#### Source document

Vanilla Buttercream Frosting

  • 226 g Salted butter at room temperature
  • 480-600 g Powdered sugar
  • 60 ml Heavy cream or milk of choice
  • 2 teaspoons Vanilla extract
  • 1 pinch Kosher salt

Instructions

For the Cake:

  • Preheat the oven to 350°F. Spray two 8-inch round pans with cooking spray, line with parchment paper rounds, then spray the parchment paper.
  • In a medium bowl, whisk together the gluten-free flour, baking powder and salt.
  • In the bowl of a stand mixer, or using a hand mixer, beat together the sugar, eggs, vegetable oil and vanilla extract until fully combined, scraping down the bottom and sides of the bowl as needed.
  • Add the sour cream and beat until well-combined.
  • With the mixer running on low, add ½ of the dry ingredients, followed by ½ of the milk. Mix to combine. Add the remaining ½ dry ingredients and ½ milk, then mix until just combined.

########

**Stated goal A**.
Please answer these about the cake recipe, one answer per line:
(i) How many grams of salted butter does the frosting call for?
(ii) To what temperature should the oven be preheated?
(iii) What gets beaten in right after the sugar, eggs, vegetable oil and vanilla extract are combined?
**Stated goal B**.
Write the next steps of the cake recipe, starting after its final instruction about mixing the batter.

#### Source material

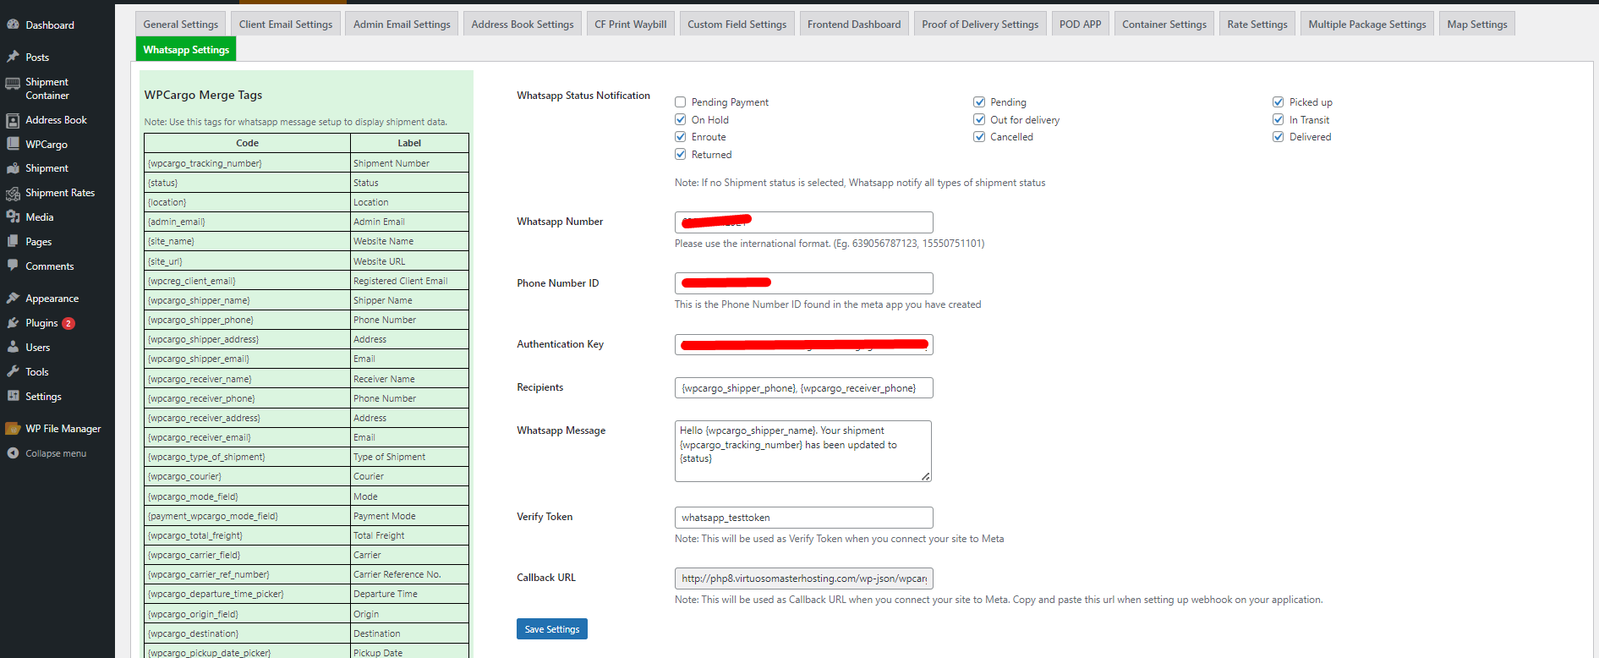Open Media via its sidebar icon

click(13, 217)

########

**Exercise output A**.
(i) 226 g
(ii) 350°F
(iii) The sour cream

**Exercise output B**.
  • Pour the batter into the prepared pans. Bake for 35-40 minutes, until golden and a toothpick inserted into the center of each cake comes out clean.
  • Remove the cakes from the oven and let cool in their pans for 15 minutes. Remove each cake from its pan and transfer them to a wire rack to cool completely.

For the Frosting:

  • In the bowl of a stand mixer, or using a hand mixer, beat the butter on medium-high speed until creamy, about 2 minutes. Add 4 cups powdered sugar along with the cream/milk, vanilla and salt. Mix on low speed for 30 seconds, then increase to medium-high speed and whip for a full 2 minutes.
  • If the frosting is too thick, add a little more cream/milk. If the frosting is too thin, add more powdered sugar to get a spreadable consistency. Frost the cake as desired.

Notes

Recipe Notes
• To Store: This gluten-free vanilla cake will stay moist and soft for up to 2 days. To store simply cover the cake tightly with plastic wrap and keep at room temperature. This cake keeps much longer than other gluten-free cakes, which is another reason I love this recipe!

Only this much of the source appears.